→ CHALLENGE:
Repeat, word for word, the passage of the Ed Daquioag profile below that begins with the words "Personal information" and ends with "170 lb (77 kg)".

Ed Daquioag

Free agent
- Position: Shooting guard / point guard

Personal information
- Born: August 18, 1991 (age 34) Dingras, Ilocos Norte, Philippines
- Nationality: Filipino
- Listed height: 6 ft 1 in (1.85 m)
- Listed weight: 170 lb (77 kg)

Career information
- High school: Benedictine International School (Quezon City) RTU (Mandaluyong)
- College: UST
- PBA draft: 2016: Special draft
- Drafted by: Meralco Bolts
- Playing career: 2016–present

Career history
- 2016–2017: Meralco Bolts
- 2017–2019: Rain or Shine Elasto Painters
- 2020–2021: Blackwater Elite / Blackwater Bossing
- 2021–2024: Terrafirma Dyip
- 2024: Pangasinan Heatwaves
- 2024: Nueva Ecija Rice Vanguards
- 2025: Parañaque Patriots
- 2026: Marikina Shoemasters

Career highlights
- PBA All-Star (2017); PBA D-League Aspirant's Cup champion (2016);

= Ed Daquioag =

Filipino basketball player (born 1991)

→ DATASET SECTION:
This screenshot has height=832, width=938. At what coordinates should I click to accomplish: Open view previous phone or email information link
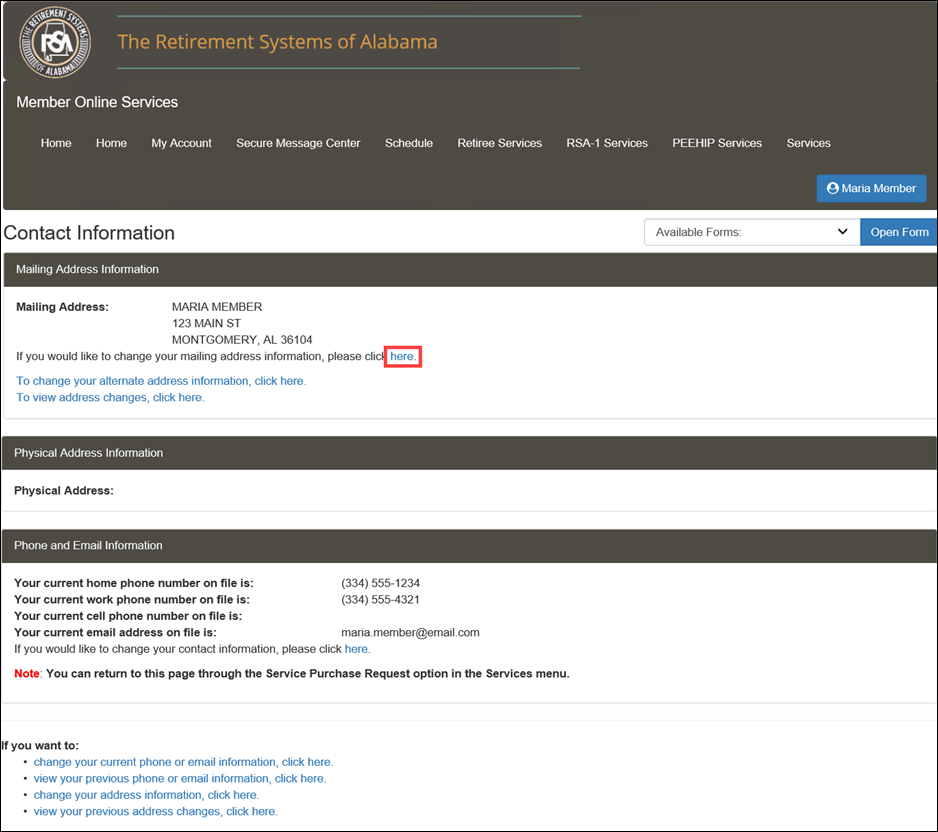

→ ANSWER BELOW:
Personal information
- Born: August 18, 1991 (age 34) Dingras, Ilocos Norte, Philippines
- Nationality: Filipino
- Listed height: 6 ft 1 in (1.85 m)
- Listed weight: 170 lb (77 kg)